For one of our systems, we have sensitive client data and store each client's data in a separate database. We have about 10-15 clients for that system.
However, we're developing a new system that will have 50-100 clients, maybe more. I am thinking it might be unfeasible to have one database per client in this instance (to store sensitive records and audit history). However I don't know if this is perfectly normal or not, or if there's another way of maintaining security.
Any thoughts on this?
Best Answer
Managing 100 or 500 databases is really not all that different from managing 5 or 10 - you just have to embrace automation and have a scalability plan in place (and don't plan to use high-cost-per-database features like mirroring across all clients).
At my previous job we used this architecture and I would never once have ever thought of merging two clients into a single database, even though some of the challenges can be "hard."
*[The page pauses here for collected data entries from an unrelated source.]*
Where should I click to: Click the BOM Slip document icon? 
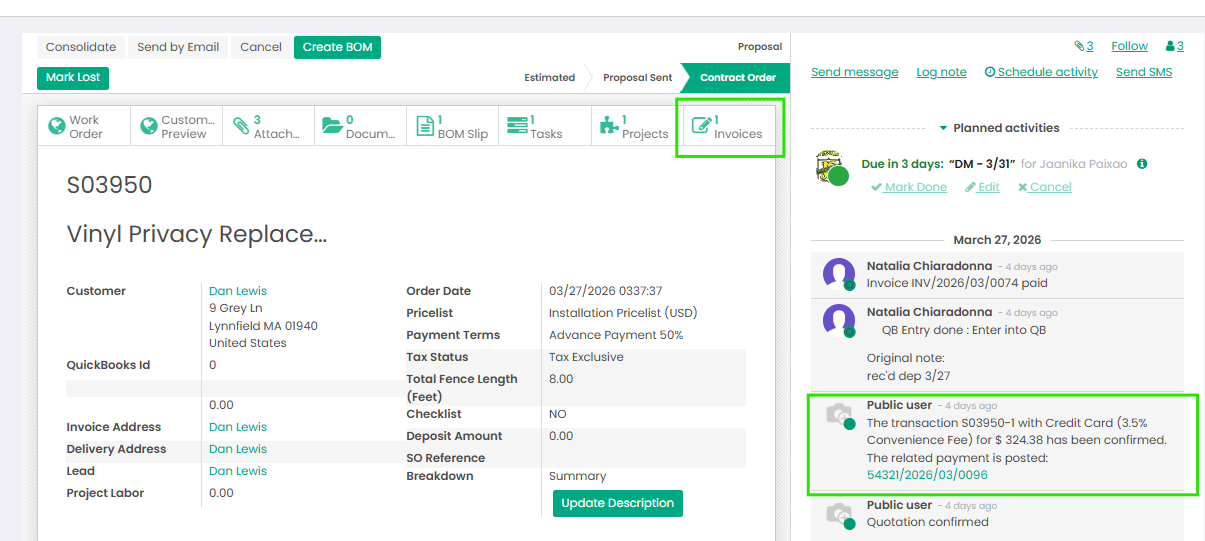point(424,126)
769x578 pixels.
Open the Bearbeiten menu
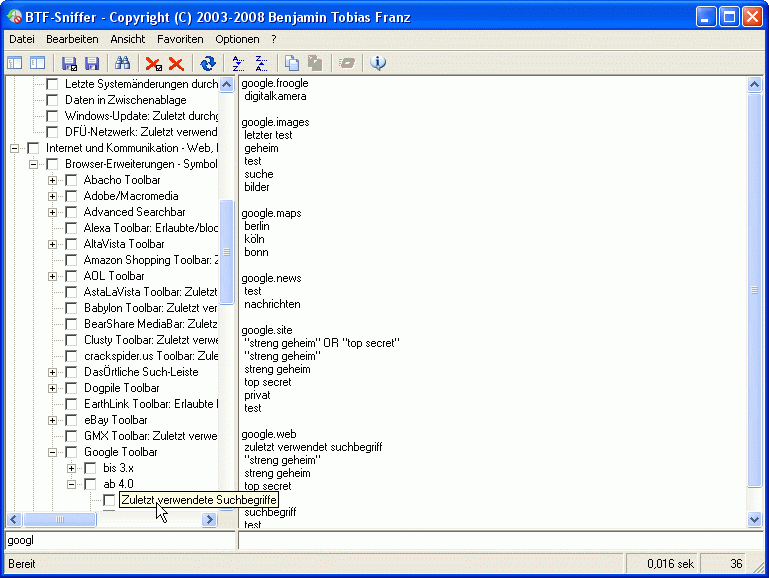point(72,39)
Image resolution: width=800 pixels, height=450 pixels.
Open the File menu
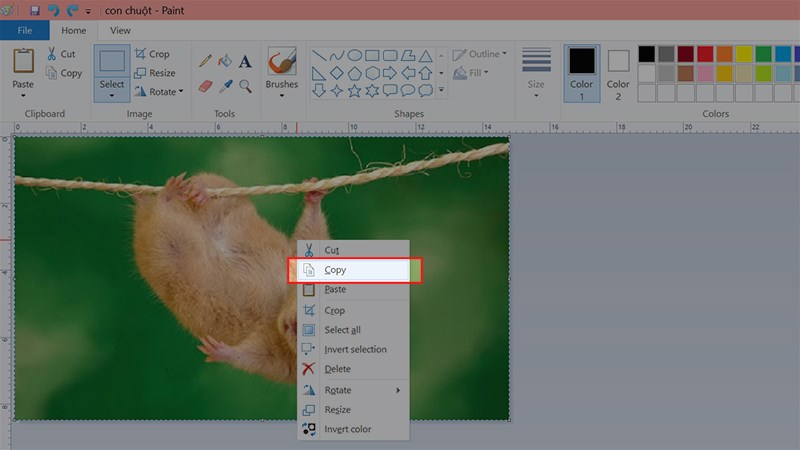point(24,31)
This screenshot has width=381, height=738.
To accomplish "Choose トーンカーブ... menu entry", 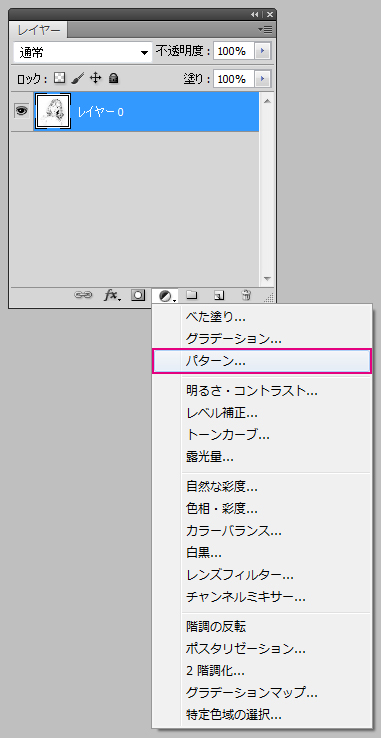I will (x=228, y=435).
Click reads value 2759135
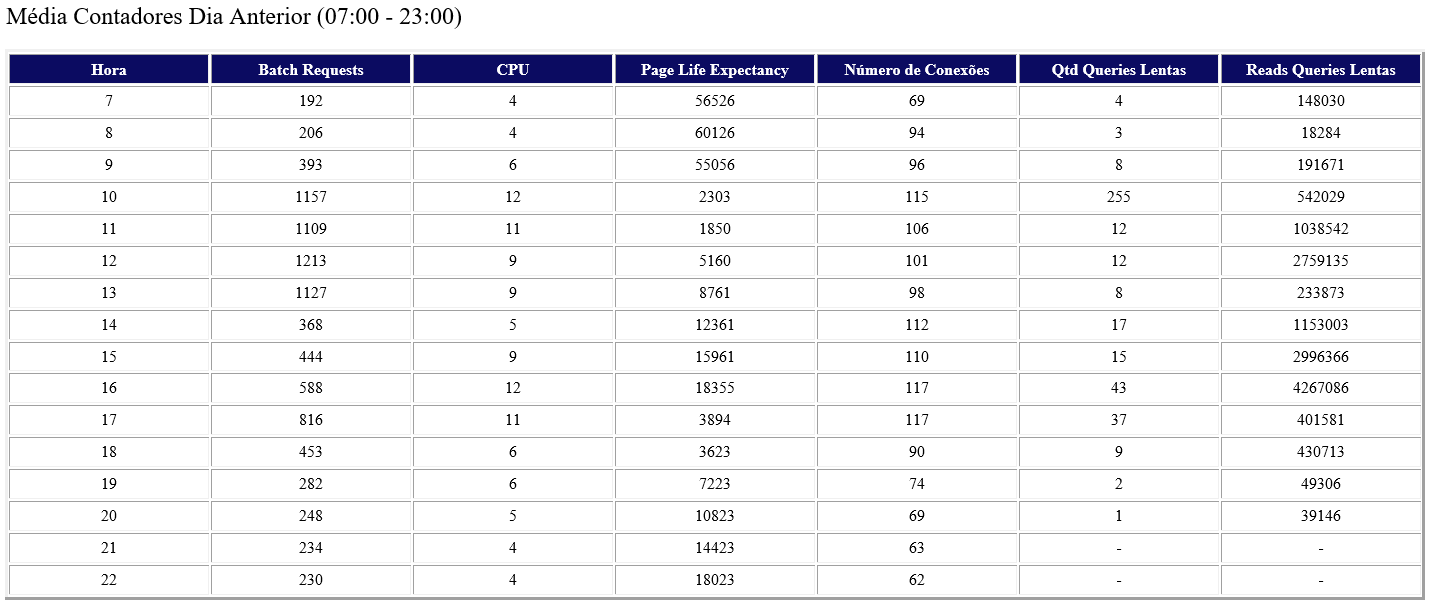 pos(1321,261)
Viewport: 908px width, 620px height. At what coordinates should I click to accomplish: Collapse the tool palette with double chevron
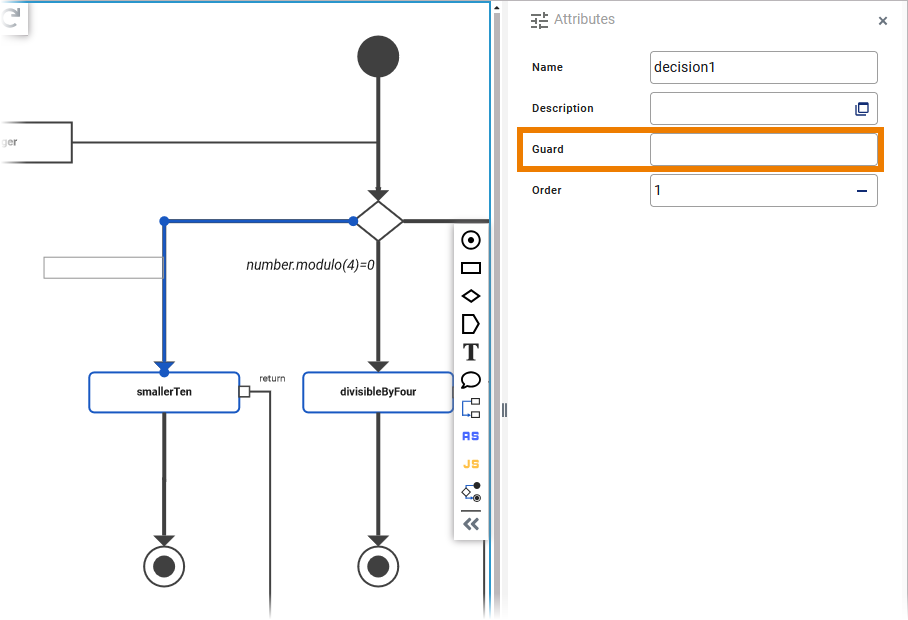pyautogui.click(x=471, y=524)
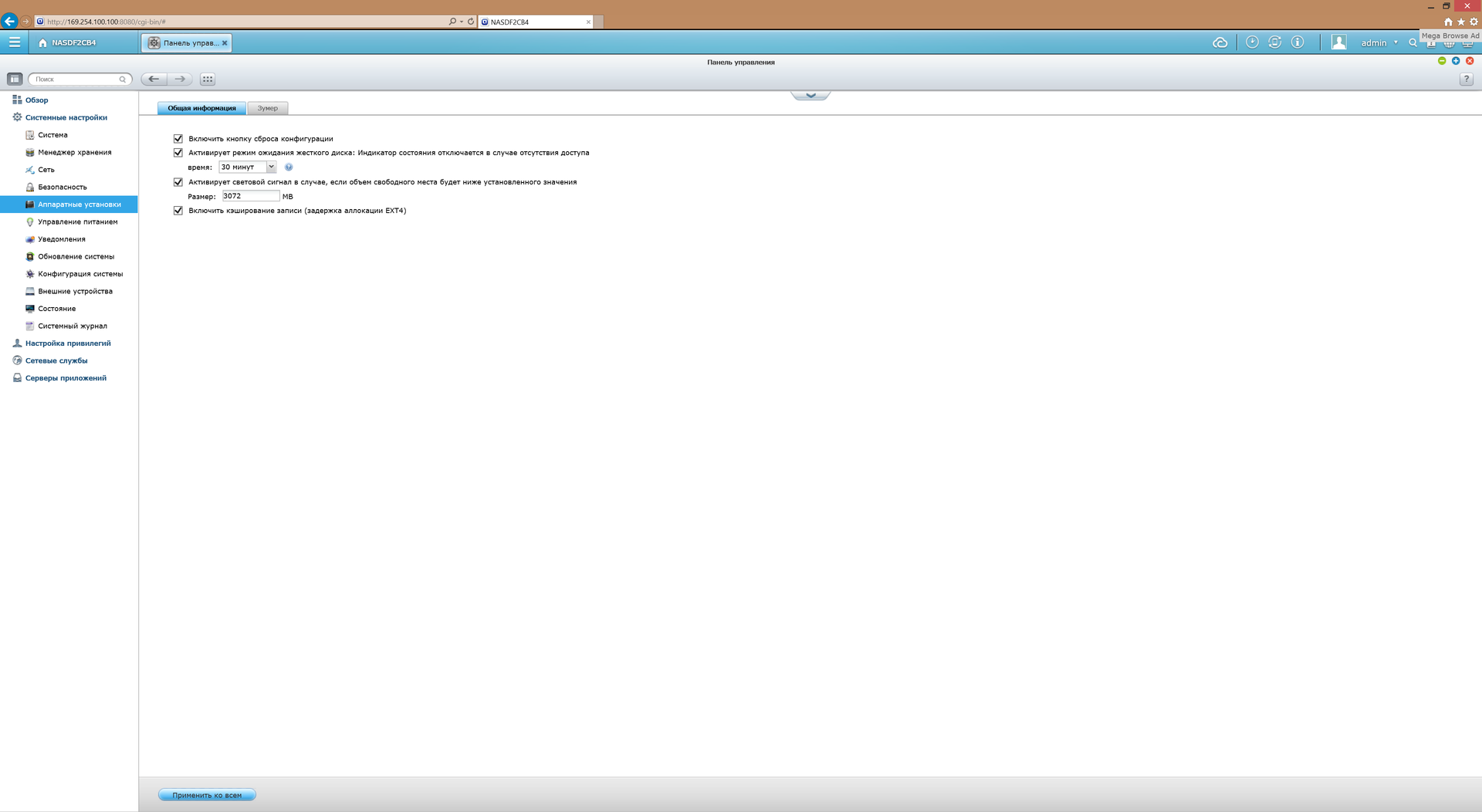Toggle write caching EXT4 checkbox
The image size is (1482, 812).
point(178,211)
The big benefits are independent recovery models (
acan be simple,bcan be full, etc.), the ability to restore to a point in time (or remove entirely) a client without disrupting others, the ability to seamlessly move a resource-heavy client to its own storage or to a completely different server with very little in the way of transparency (you update a config file or table that tells the app where to find that client).I address several of the objections, and/or how to approach the problems, in these posts:
Handling growing number of Tenants in Multi-tenant Database Architecture
Multi-tenant database using SQL Server 2008?
Automation of backups of Large Number of Database
That all said, I don't think any of us can tell you the point at which management becomes impractical for you - just know that whatever specific challenges you come across, you can ask about those problems individually.